The rollout of the strategy, which follows on from a similar plan that covered the 2011-2016 period, is the responsibility of the Cabinet Office. MPs acknowledged that the department “is beginning to make progress in meeting the strategic outcomes of strategy after a poor start”.
RELATED CONTENT
But the report said that a lack of clarity makes it difficult to judge the likelihood of the strategy achieving its objectives. PAC has made five conclusions about the strategy’s challenges and shortcomings – and five supporting recommendations for how these can be addressed.
The first conclusion is that “the UK is particularly vulnerable to the risk of cyberattacks”. In light of this, the committee recommends that the Cabinet Office ensures that another long-term plan for national cybersecurity is in place long before the March 2021 end date of the existing strategy.
MPs also concluded that the department “cannot justify how its approach to cybersecurity is delivering value for money”. To remedy this, the Cabinet Office must make sure any further long-term plans for cybersecurity are supported by “a properly costed business case”.
The central government agency also “lacks the robust evidence base it needs to make informed decisions about cybersecurity”, the report concluded. MPs have requested that the Cabinet Office writes to them before November 2019 to “setting out what progress it is making in using evidence-based decisions in prioritising cybersecurity work”.
The report added: “This should include plans for undertaking a robust ‘lessons learnt’ exercise to capture all relevant evidence from the current strategy and programme to support any future approach to cybersecurity.”
The committee also found that “the department has not been clear what the strategy will actually deliver by 2021”. MPs recommend that the Cabinet Office publishes a clear set of goals in autumn for what the strategy should deliver, as well as “the risks around those areas where it will not meet its strategic outcomes and objectives”.
Finally, PAC concluded that “government has not yet done enough to enhance cybersecurity throughout the economy and better protect consumers”. The MPs asked the Cabinet Office to write to them in the next five months “outlining how it intends to influence the different sectors in the economy… to provide consumers with information on their cyber resilience”. Additionally, the committee said that the post-2021 cybersecurity strategy should include plans for how best to protect consumers.
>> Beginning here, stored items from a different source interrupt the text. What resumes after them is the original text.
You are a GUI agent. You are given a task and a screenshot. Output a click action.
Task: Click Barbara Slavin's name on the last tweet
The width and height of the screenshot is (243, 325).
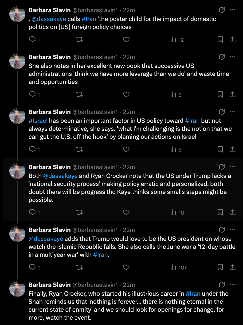(50, 285)
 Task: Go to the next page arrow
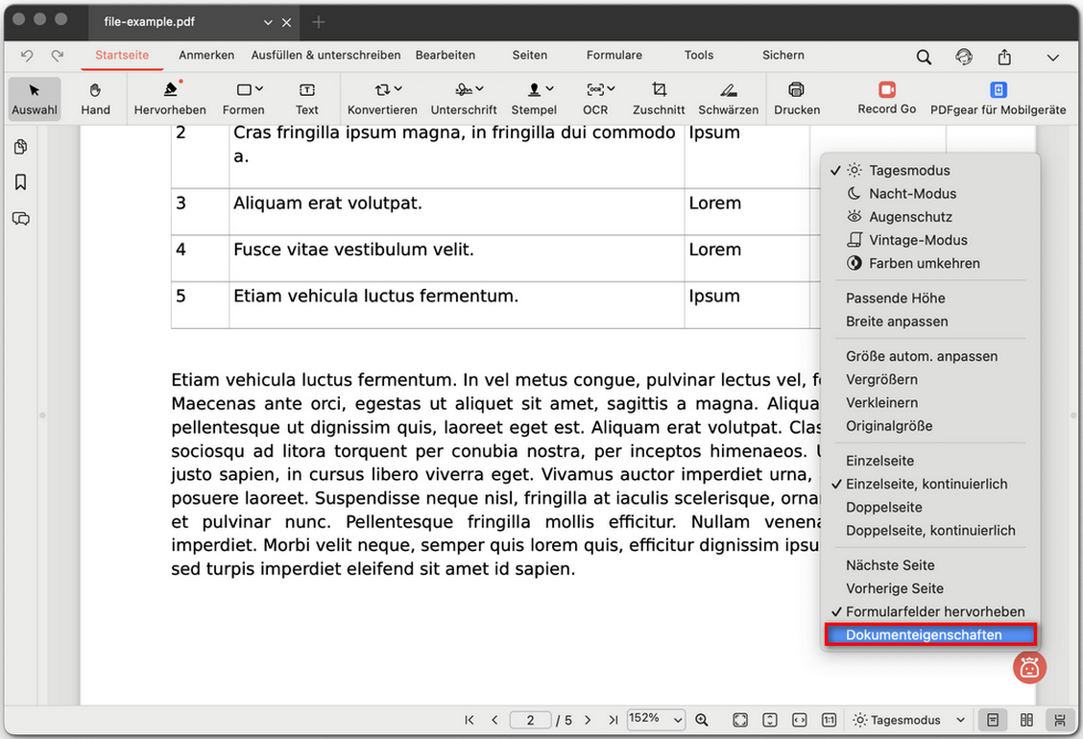point(588,720)
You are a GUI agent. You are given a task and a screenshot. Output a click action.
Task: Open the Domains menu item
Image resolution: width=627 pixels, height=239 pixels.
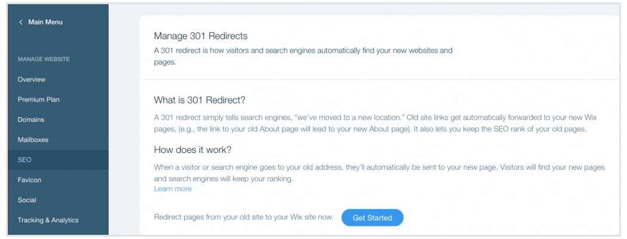pos(31,120)
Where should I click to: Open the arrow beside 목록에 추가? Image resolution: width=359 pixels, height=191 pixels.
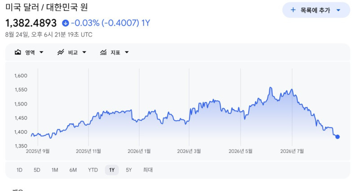(338, 10)
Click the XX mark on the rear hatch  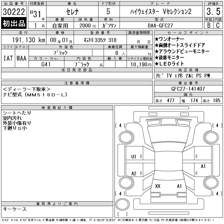point(158,186)
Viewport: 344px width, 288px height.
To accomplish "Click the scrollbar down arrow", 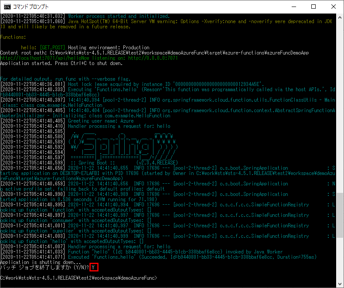I will click(x=340, y=284).
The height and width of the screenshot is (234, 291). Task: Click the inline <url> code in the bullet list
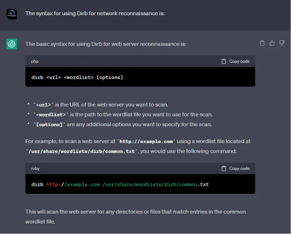click(45, 105)
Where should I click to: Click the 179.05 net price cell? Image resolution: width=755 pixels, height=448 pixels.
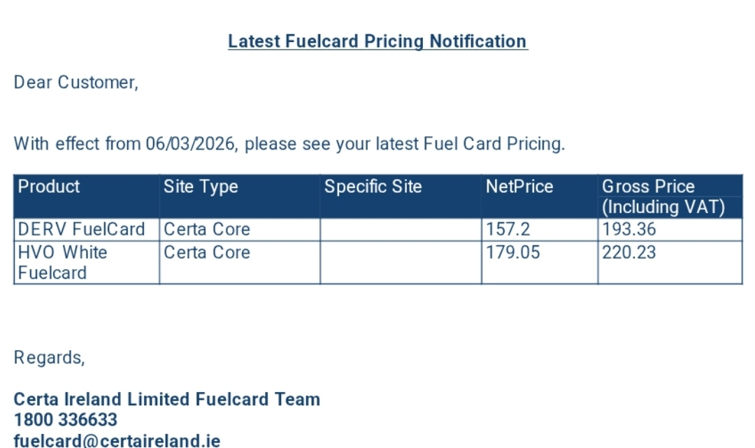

Committee chair Meg Hillier said: “We welcome the National Cyber Security Strategy but are concerned that the programme designed to deliver it is insufficient. As it currently stands, the strategy is not supported by the robust evidence the department needs to make informed decisions and accurately measure progress. On top of this, neither the strategy or the programme were grounded in business cases – despite being allocated £1.9bn funding.”
She added: “Looking longer term, we are disappointed that the department was not able to give us a clear idea of what the strategy will deliver by 2021. This does not represent a resilient security strategy. In the interest of national security, the Cabinet Office need to take a long-term approach to protecting against the risk of cyberattacks: future plans should be based on strong evidence, business cases should be rigorously costed to ensure value for money, and strategic outcomes and objectives should be clearly defined.”
A Cabinet Office spokesperson said: “The UK is safer since the launch of our cyber strategy in 2015.
“We have set up the world leading National Cyber Security Centre, taken down 140,000 scam websites in the last year, and across government have helped over a million organisations become more secure.”